### TO DO
Copy out the rows from the one containing "[menuitem] (214, 2)" through the one containing "SLEEP SQUARE (スリープスクエア) (157, 331)", both included, unchanged.

***** DATA SHOWN

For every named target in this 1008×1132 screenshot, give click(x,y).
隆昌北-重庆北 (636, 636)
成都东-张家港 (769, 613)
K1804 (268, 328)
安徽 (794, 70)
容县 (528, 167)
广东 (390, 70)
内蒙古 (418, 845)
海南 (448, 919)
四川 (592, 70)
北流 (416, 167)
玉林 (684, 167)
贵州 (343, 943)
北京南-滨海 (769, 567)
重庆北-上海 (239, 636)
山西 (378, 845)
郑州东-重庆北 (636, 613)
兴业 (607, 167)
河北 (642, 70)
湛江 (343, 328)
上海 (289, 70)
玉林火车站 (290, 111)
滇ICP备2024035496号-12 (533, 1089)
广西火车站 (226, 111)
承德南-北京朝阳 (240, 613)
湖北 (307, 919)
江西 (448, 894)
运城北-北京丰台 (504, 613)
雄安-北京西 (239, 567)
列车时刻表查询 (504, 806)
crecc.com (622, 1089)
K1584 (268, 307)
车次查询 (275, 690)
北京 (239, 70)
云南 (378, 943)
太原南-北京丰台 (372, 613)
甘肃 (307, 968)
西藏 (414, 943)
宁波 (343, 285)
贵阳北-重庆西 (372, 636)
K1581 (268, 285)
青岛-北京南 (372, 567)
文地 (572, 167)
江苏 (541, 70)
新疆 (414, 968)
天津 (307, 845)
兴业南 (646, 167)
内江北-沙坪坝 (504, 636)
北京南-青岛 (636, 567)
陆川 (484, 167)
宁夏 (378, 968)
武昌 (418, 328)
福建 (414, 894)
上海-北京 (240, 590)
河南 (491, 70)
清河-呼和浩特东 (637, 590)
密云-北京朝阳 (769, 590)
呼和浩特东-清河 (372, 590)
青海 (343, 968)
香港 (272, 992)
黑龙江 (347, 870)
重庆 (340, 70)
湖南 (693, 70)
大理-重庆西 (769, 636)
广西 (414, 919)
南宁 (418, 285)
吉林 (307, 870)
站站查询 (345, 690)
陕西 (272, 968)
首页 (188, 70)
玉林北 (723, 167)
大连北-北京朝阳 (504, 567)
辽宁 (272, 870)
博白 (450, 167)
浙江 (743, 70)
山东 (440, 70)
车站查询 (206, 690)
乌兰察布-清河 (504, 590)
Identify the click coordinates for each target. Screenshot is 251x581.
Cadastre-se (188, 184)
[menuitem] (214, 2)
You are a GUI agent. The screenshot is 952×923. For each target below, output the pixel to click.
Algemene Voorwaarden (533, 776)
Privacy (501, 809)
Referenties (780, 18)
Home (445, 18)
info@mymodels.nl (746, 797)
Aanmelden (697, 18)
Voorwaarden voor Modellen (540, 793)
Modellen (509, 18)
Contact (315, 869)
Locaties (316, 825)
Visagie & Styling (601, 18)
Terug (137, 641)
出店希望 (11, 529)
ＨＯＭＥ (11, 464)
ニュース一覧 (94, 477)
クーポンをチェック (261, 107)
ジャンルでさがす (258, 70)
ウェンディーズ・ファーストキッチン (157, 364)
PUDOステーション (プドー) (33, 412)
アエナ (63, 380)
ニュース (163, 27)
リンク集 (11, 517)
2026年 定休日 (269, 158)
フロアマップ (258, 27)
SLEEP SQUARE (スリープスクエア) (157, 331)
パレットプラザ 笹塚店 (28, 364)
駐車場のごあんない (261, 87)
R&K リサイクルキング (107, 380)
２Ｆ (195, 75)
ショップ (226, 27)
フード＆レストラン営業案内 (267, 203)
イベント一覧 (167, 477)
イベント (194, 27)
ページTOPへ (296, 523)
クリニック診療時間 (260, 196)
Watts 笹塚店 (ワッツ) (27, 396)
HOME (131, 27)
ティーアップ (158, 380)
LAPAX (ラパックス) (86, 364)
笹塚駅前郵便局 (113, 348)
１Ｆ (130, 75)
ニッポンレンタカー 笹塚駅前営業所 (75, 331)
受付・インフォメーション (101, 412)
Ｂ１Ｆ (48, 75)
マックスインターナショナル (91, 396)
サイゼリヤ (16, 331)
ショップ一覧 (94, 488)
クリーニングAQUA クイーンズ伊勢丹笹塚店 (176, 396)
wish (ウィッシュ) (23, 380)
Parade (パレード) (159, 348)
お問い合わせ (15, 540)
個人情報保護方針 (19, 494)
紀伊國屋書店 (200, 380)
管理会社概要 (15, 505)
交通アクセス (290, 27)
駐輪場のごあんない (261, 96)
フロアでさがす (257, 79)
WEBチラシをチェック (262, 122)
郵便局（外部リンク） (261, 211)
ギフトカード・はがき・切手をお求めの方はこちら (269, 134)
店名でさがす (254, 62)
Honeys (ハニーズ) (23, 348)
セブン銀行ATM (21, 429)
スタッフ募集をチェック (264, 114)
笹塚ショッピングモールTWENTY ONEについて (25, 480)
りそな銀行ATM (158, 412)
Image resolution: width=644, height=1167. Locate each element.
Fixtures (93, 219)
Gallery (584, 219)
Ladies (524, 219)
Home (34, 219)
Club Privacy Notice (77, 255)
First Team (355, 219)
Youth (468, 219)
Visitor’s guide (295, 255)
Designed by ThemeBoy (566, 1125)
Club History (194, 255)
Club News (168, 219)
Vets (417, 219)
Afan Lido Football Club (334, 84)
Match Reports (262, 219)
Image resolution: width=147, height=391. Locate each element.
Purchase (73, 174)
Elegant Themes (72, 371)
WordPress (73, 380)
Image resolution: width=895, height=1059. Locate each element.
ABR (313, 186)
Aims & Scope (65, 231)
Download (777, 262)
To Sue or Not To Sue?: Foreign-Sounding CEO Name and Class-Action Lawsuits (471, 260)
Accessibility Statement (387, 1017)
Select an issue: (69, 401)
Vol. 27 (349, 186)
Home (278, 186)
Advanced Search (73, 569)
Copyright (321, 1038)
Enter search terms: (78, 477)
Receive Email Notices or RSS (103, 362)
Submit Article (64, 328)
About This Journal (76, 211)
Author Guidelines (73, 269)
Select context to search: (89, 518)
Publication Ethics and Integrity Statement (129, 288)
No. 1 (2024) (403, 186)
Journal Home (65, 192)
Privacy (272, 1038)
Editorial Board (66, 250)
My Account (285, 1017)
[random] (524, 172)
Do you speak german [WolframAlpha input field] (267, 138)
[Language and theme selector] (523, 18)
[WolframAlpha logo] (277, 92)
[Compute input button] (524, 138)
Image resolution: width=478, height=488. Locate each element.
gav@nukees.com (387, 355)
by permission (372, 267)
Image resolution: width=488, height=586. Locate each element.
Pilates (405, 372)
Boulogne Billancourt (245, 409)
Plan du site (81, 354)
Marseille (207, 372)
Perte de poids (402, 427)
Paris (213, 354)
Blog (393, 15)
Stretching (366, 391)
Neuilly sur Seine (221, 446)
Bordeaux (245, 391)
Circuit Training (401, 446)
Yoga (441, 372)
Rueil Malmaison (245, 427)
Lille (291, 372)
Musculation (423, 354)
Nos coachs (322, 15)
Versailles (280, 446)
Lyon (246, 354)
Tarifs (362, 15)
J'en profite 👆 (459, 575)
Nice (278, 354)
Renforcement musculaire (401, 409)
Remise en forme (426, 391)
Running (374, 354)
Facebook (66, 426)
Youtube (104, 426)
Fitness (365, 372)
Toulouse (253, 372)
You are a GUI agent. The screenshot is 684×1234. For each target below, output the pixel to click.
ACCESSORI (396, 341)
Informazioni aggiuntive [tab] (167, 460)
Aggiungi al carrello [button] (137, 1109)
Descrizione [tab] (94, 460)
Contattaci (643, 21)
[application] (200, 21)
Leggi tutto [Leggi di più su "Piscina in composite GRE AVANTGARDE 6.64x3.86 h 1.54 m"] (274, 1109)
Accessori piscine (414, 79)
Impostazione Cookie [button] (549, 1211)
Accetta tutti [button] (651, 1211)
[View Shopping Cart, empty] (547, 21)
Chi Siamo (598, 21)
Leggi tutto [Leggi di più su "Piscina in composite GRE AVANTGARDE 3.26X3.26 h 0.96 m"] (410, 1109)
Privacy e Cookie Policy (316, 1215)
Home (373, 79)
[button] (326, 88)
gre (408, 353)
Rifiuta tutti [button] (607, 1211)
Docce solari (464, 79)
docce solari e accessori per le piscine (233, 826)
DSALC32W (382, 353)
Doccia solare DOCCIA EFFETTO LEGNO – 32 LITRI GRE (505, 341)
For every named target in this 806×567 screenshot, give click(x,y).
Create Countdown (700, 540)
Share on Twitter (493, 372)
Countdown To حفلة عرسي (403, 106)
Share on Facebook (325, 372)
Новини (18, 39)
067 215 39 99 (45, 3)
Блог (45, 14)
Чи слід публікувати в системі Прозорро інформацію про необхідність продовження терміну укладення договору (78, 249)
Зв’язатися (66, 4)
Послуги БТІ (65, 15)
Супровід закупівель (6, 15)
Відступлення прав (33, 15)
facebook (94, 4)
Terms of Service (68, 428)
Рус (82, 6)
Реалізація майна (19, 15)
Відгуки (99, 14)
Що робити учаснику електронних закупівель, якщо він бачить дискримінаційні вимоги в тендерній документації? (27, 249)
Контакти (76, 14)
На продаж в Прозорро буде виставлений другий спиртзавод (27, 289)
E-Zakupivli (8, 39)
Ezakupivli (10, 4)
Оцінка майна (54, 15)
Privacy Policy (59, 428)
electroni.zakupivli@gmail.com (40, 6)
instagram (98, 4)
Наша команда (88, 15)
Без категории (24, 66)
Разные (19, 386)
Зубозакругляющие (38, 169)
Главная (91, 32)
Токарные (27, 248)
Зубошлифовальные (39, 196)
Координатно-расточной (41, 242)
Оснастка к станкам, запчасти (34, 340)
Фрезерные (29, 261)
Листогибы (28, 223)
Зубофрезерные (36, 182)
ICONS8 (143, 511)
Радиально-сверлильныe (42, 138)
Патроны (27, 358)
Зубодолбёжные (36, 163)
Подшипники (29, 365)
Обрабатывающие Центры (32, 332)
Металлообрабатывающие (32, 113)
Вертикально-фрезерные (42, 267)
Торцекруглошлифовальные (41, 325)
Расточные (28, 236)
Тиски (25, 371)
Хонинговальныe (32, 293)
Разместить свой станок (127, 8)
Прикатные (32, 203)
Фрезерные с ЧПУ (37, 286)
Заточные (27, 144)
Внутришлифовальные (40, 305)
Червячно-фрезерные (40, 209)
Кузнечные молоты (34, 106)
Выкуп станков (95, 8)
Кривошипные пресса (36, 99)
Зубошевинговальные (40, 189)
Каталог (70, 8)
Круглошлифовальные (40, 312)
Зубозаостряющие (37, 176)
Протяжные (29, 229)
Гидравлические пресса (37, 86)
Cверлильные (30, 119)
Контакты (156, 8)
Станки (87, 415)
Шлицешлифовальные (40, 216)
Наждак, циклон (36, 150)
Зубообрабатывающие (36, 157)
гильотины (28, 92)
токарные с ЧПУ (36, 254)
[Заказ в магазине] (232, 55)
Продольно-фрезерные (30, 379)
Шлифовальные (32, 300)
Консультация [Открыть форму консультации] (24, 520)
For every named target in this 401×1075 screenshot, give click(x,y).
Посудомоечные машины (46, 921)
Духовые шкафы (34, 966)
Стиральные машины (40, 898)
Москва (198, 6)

**********

### ANSWER TO THIS PROBLEM
[menuitem] (214, 2)
You are a GUI agent. The screenshot is 952×923. For each target below, output the pixel to click.
Algemene Voorwaarden (533, 776)
Privacy (501, 809)
Referenties (780, 18)
Home (445, 18)
info@mymodels.nl (746, 797)
Aanmelden (697, 18)
Voorwaarden voor Modellen (540, 793)
Modellen (509, 18)
Contact (315, 869)
Locaties (316, 825)
Visagie & Styling (601, 18)
Terug (137, 641)
出店希望 (11, 529)
ＨＯＭＥ (11, 464)
ニュース一覧 (94, 477)
クーポンをチェック (261, 107)
ジャンルでさがす (258, 70)
ウェンディーズ・ファーストキッチン (157, 364)
PUDOステーション (プドー) (33, 412)
アエナ (63, 380)
ニュース (163, 27)
リンク集 (11, 517)
2026年 定休日 (269, 158)
フロアマップ (258, 27)
SLEEP SQUARE (スリープスクエア) (157, 331)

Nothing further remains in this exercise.